Gooch Ware "G" Travelstead is an American property developer and entrepreneur, born in Kentucky in 1938.

While head of First Boston Real Estate, a subsidiary of Credit Suisse First Boston, Travelstead was the original designer and promoter of the Canary Wharf estate in London Docklands.

Travelstead came from a Kentucky family. His grandmother Nelle Gooch Travelstead was the daughter of a prominent Democrat state politician and was a teacher.

His father Will Gooch Travelstead was an engineer and businessman who owned Travelstead Construction Company in Baltimore, Maryland. He was involved in the construction of many projects such as the World Trade Center building, and also was the subcontractor for the construction of Cape Kennedy. He and his first wife were the parents of two children, G. Ware Travelstead and Malcolm Travelstead.

After retiring in 1975, Will Travelstead returned to Bowling Green, Kentucky and lived in a vacation home until he could complete renovation of the old family home, Travelogs. Will Travelstead died in 1981.

In 1984 the restaurateurs, the Roux Brothers, were looking for several thousand square feet of space to prepare pre-cooked meals. Michael von Clemm, chairman of Credit Suisse First Boston (CSFB) and also chairman of Roux Restaurants, was invited for lunch by the LDDC on the Thames barge moored alongside Shed 31 at Canary Wharf, to promote the idea of this food packaging factory being based on the Isle of Dogs.

Von Clemm came from Boston and when he looked through the porthole at Shed 31, a simple brick-concrete infill, he commented that it reminded him of the warehouses in Boston harbour which had been converted into back up offices and small business premises. Reg Ward, at the time LDDC Chief Executive, remembers him suddenly leaning back and saying: "I do not know why we do not go for a shed like 31 as a 200,000 sq ft (19,000 m2) back up office."

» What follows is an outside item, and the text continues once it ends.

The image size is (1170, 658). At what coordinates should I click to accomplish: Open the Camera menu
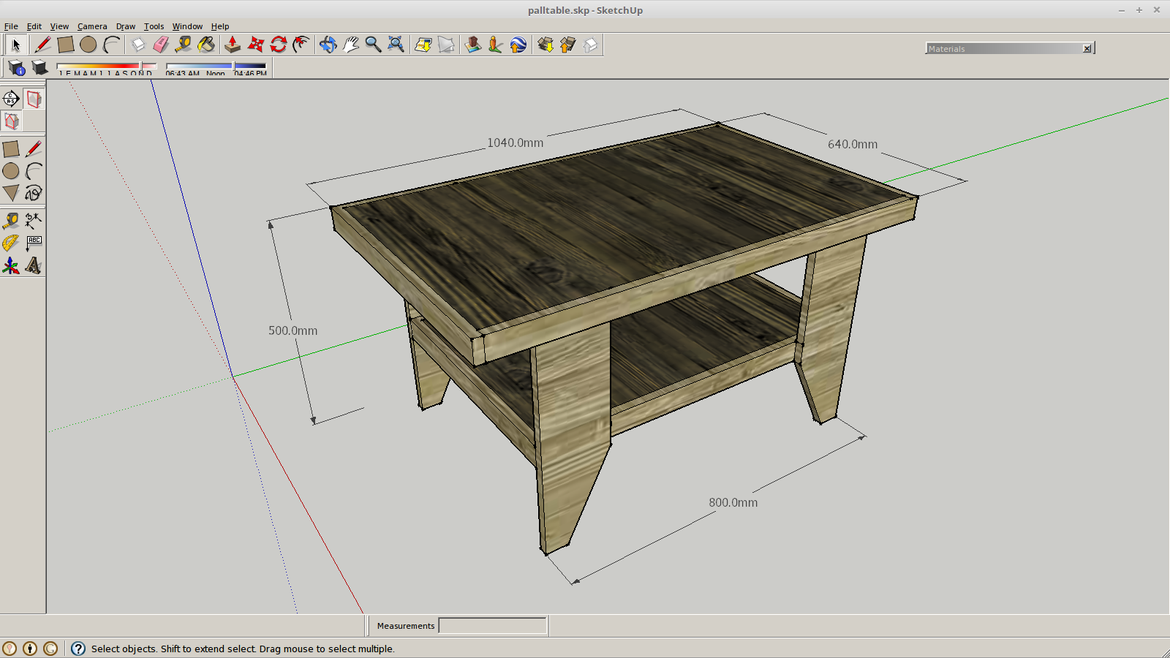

This led on to discussions at CSFB's offices, during which their American property adviser Travelstead, raised his hand and said: "We're asking ourselves the wrong question. Of course we can take Shed 31 and convert it into a backup office, but we have spent the last five years courting at the Court of the City of London for a new site for a new configuration of building without success. The question is: 'Can we move our front office to the Isle of Dogs?"' There was immediate dissent. Reg Ward, however, agreed with Travelstead and pointed out that Citibank had successfully moved into mid-town New York and had also moved from the central business district in Hong Kong, drawing other users with it. (Eventually it would do the same in Docklands, constructing its own building at Canary Wharf)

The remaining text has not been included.